Veteran KYW Newsradio sports reporter Jack O'Rourke, 80, dies

Posted: September 17, 2011

Veteran KYW Newsradio sports reporter Jack O'Rourke, 80, died after covering the Phillies-Cardinals game at Citizens Bank Park Friday night.

The station reported that O'Rourke collapsed, but it gave no apparent cause of death.

He was the second KYW reporter to die in less than a week. On Tuesday, Karin Phillips, 53, the station's community-affairs reporter, died after a brief illness.

O'Rourke was noted for "his grin and the twinkle in his eye," KYW newscaster John Ostakovich said on-air Saturday morning.

"He was always in a good mood," KYW sport reporter Tom Maloney said in an interview. "You wouldn't know if anything was wrong.. . .Obviously, he loved what he does, or what he did."

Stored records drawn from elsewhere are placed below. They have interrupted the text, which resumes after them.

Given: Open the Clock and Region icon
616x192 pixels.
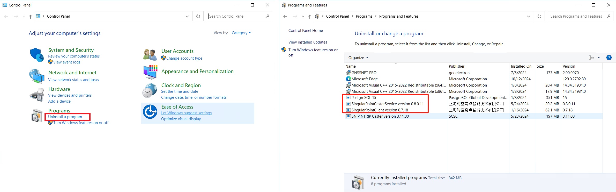Looking at the screenshot, I should click(x=150, y=91).
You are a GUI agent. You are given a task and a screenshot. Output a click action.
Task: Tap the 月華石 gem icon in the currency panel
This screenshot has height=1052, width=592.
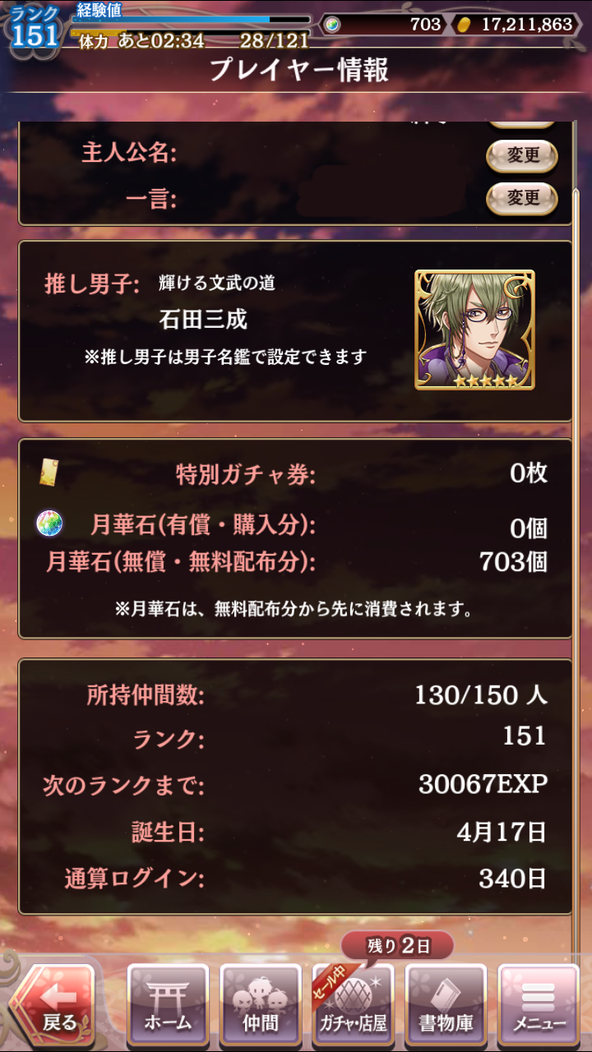pyautogui.click(x=49, y=524)
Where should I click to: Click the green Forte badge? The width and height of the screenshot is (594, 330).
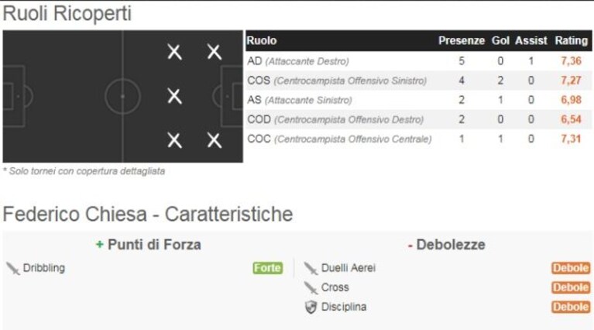(x=268, y=268)
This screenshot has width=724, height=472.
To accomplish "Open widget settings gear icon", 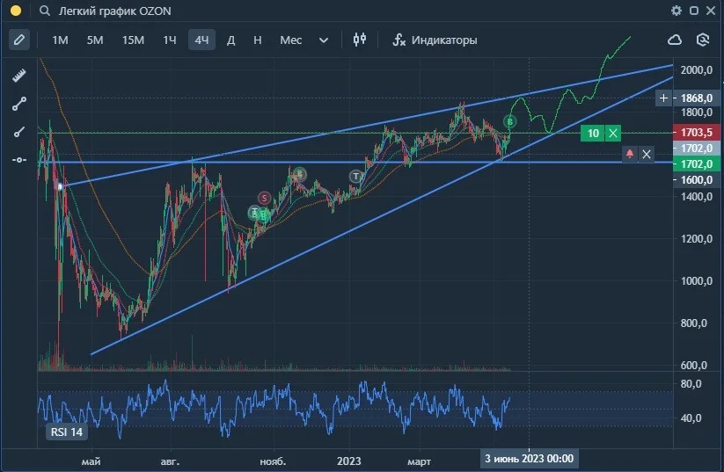I will pyautogui.click(x=676, y=11).
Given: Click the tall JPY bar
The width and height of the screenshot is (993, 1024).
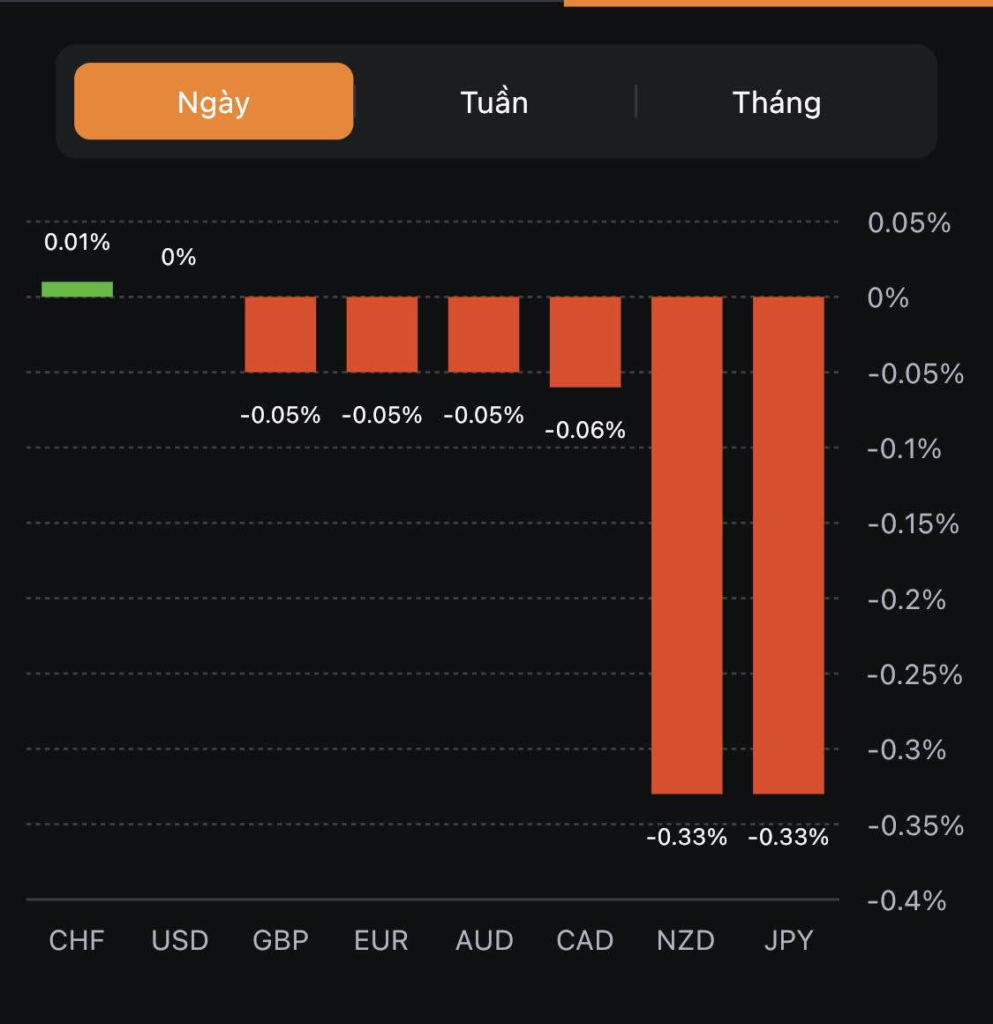Looking at the screenshot, I should pyautogui.click(x=788, y=545).
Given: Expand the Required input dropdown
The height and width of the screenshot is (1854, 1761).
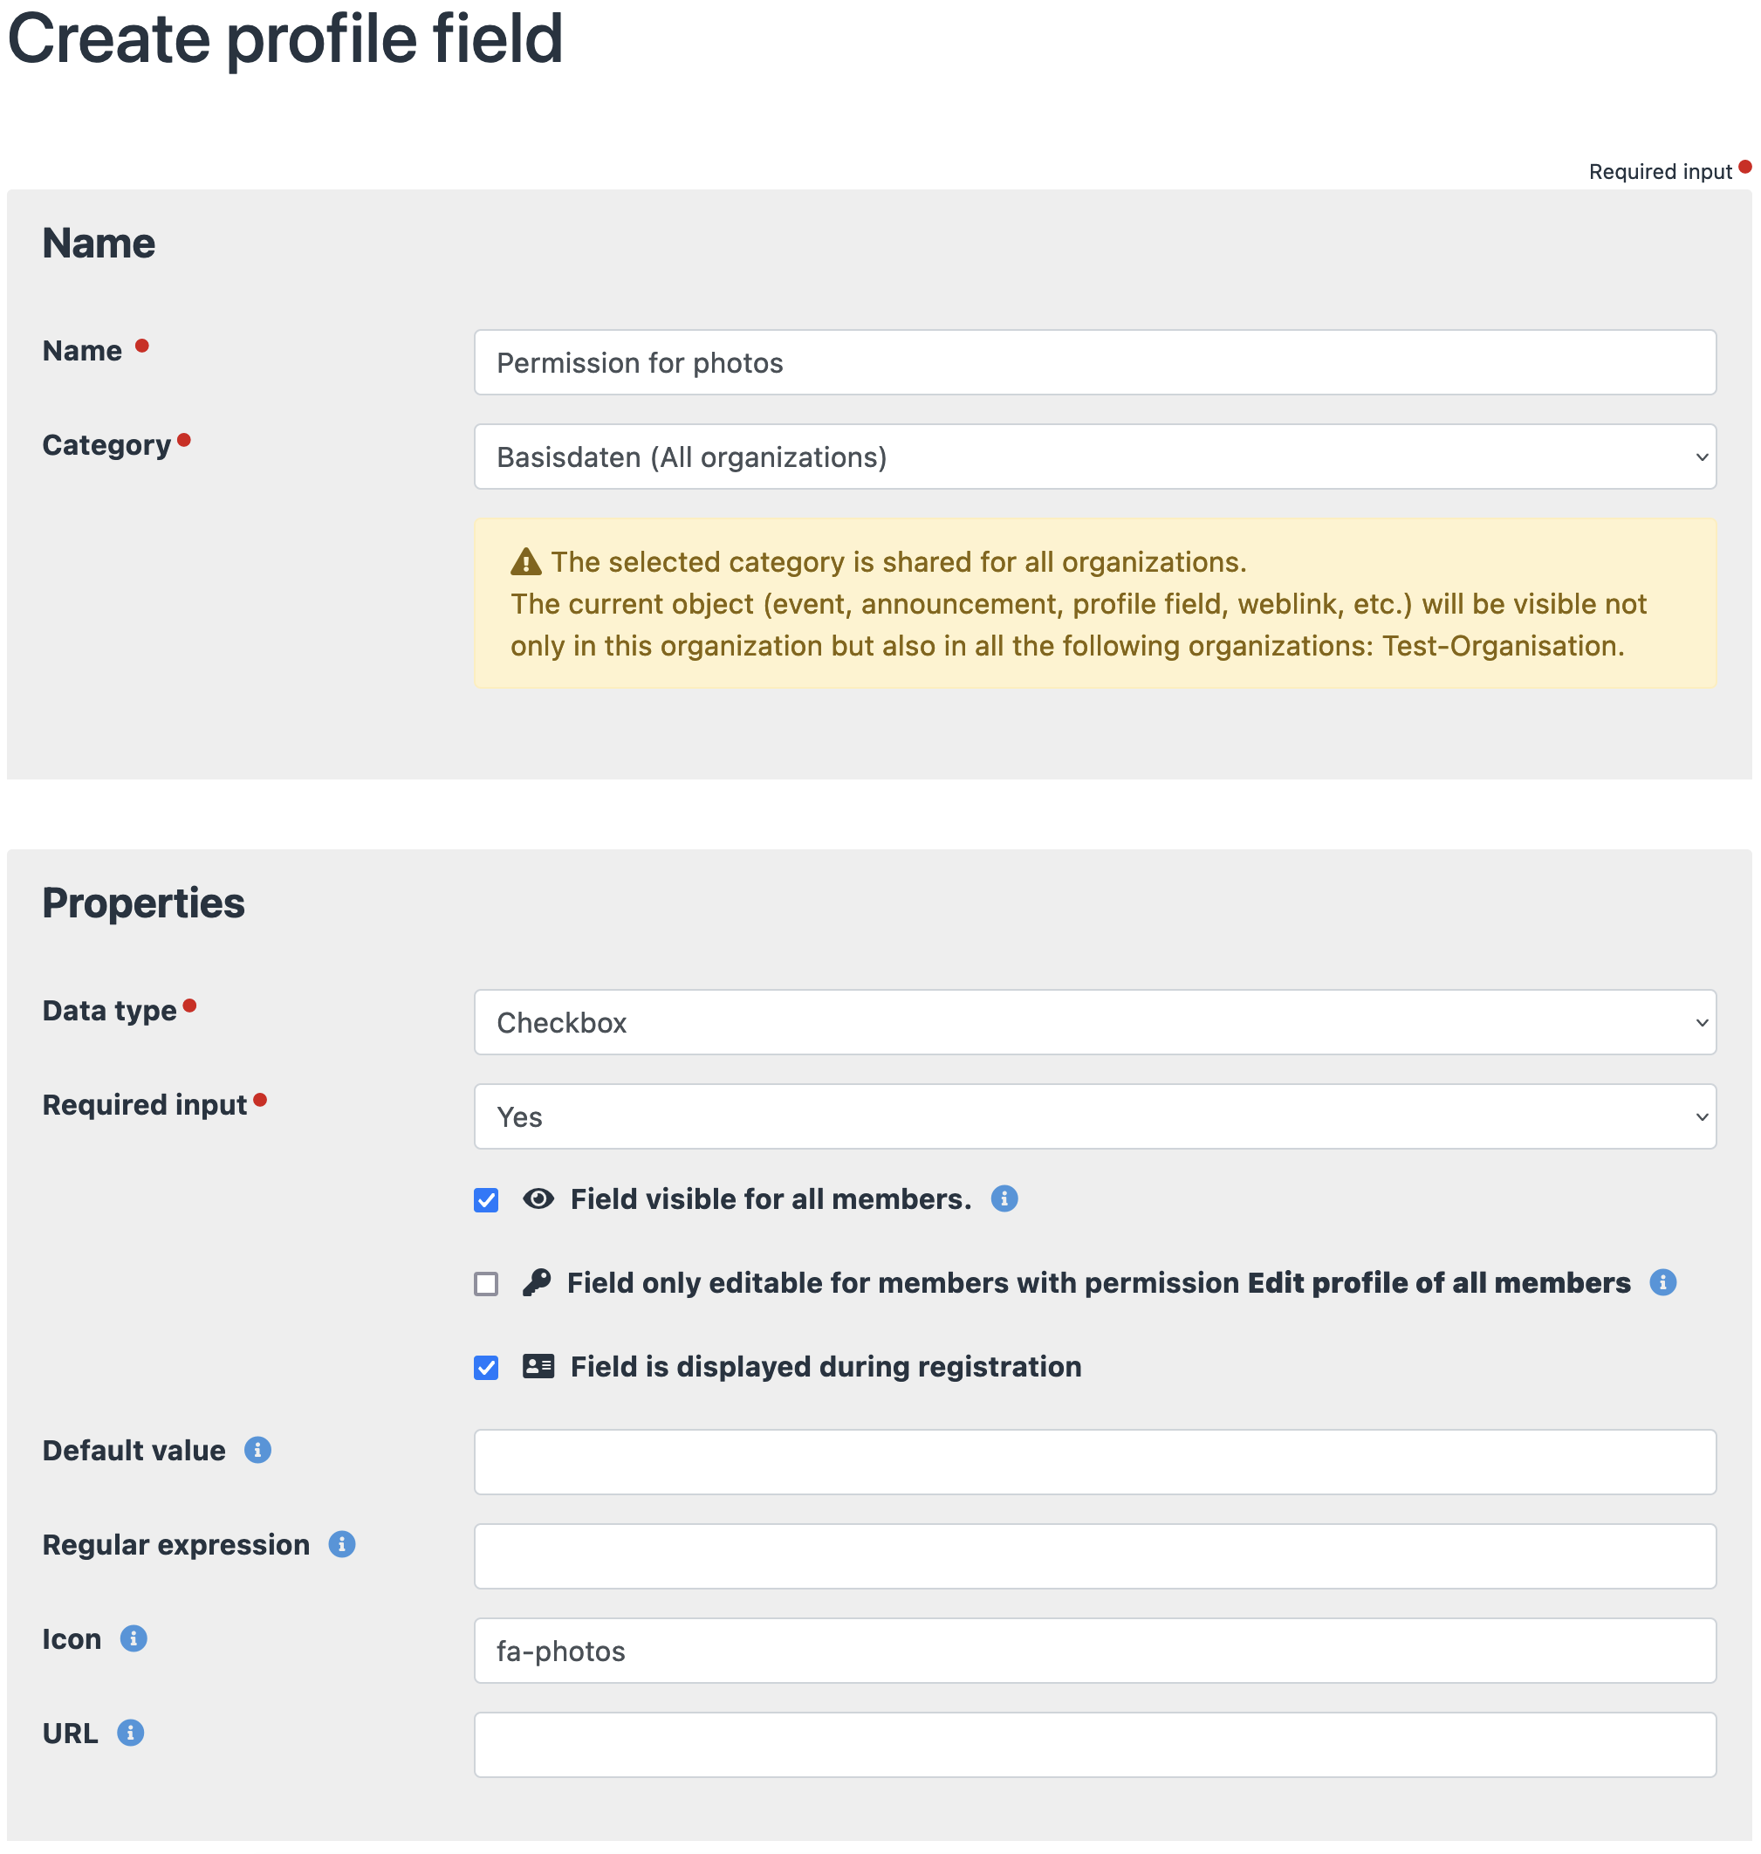Looking at the screenshot, I should coord(1095,1117).
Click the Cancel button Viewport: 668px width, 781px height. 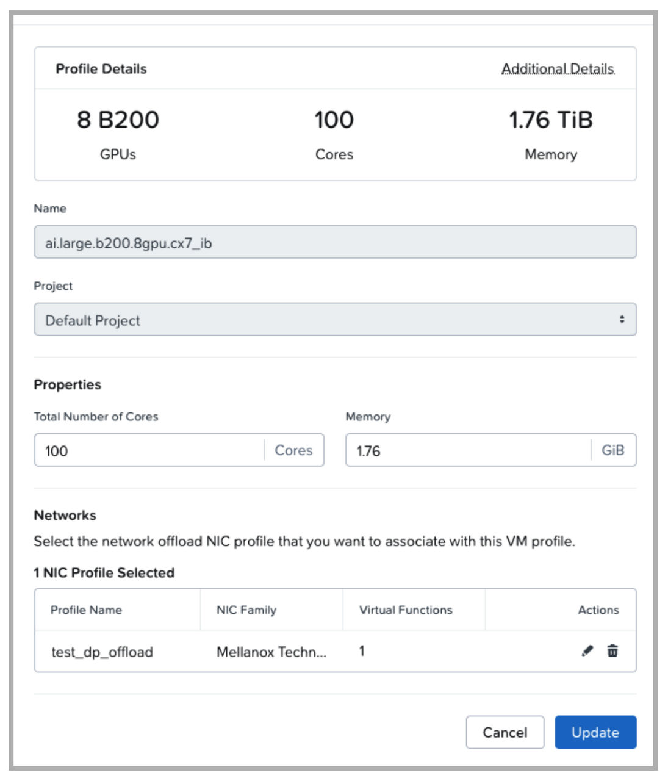pos(505,732)
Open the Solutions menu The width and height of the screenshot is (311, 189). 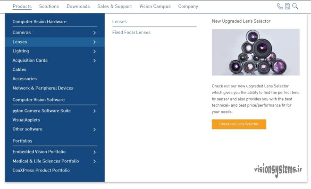click(x=49, y=7)
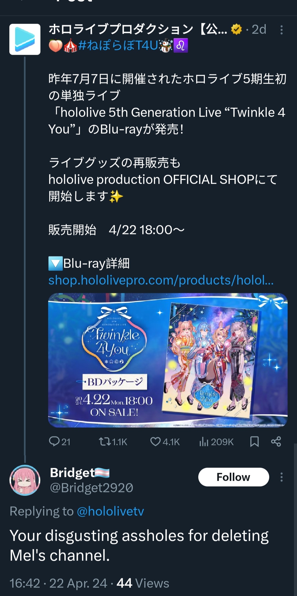Open three-dot menu on hololive post
Image resolution: width=297 pixels, height=596 pixels.
point(281,30)
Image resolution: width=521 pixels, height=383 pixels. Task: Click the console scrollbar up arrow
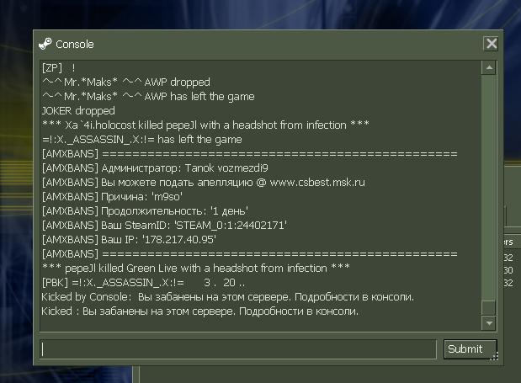tap(489, 68)
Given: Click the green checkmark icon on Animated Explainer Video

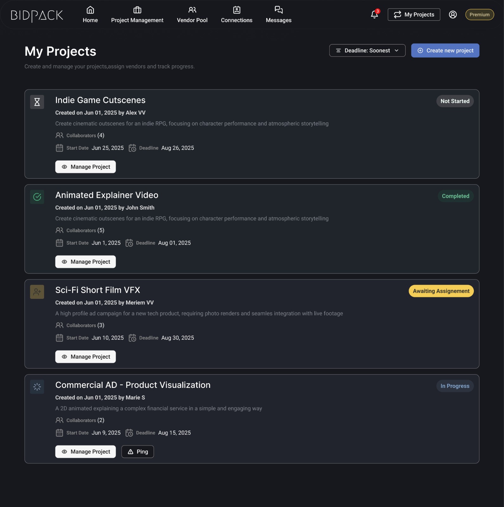Looking at the screenshot, I should click(37, 197).
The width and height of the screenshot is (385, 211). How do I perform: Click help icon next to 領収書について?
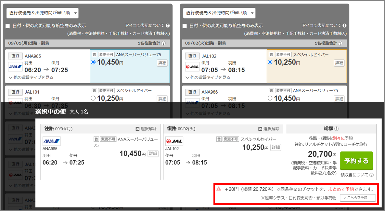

There was no indication that anything was wrong with O'Rourke, said KYW colleague Ron Corbin.

"I talked to him from the Phillies game [Friday], not only on the air but before the game, too," Corbin said. "He was talking about covering the rest of the weekend and a couple of games during the coming week."

"O'Rourke, who was completing his 15th year covering the Phillies for the station, followed the team to Florida for spring training. He reported on all home and away games through the season.

During his KYW career, he covered the Sixers and the Flyers as well, his colleagues recalled.

O'Rourke, who lived in Secane, grew up in the Boston area, and graduated from Emerson College in Boston. He later was awarded a Ford Foundation grant to study at Duke University.

O'Rourke worked for KYW twice during his long broadcasting career. From 1966 to 1969, he was an anchor and City Hall bureau chief.

In 1969, he went to work for NBC Radio in New York, remaining with the network for 20 years.

At NBC, he was either reporter or producer for several Olympic Games during the 1970s and 1980s as well as Super Bowls XIII through XXII, and the controversial 1976 Ali-Norton fight at Yankee Stadium.

He was the radio network's executive sports producer from 1983 to 1989, and won a George Foster Peabody award for his work.

"A nice guy finishing first," Ostakovich said in his tribute.

Returning to Philadelphia in 1989, he briefly worked part-time for all-sports WIP-AM, returning to KYW Radio and the sports beat later that year.

His colleagues said that O'Rourke had no intention of retiring.

"I used to joke with him all the time about that," Corbin said. Then when he'd go to spring training every year, I'd say, 'Jack, I don't know why you still want to go, because we're going to want an awful lot of stuff from you. Don't even take your golf clubs with you, you won't need him.'"

"He loved going to spring training," Corbin said. "I think he was thinking about doing that again next year. He really like his baseball, there's no question about it."

O'Rourke is survived by children, grandchildren and great-grandchildren, the radio station reported.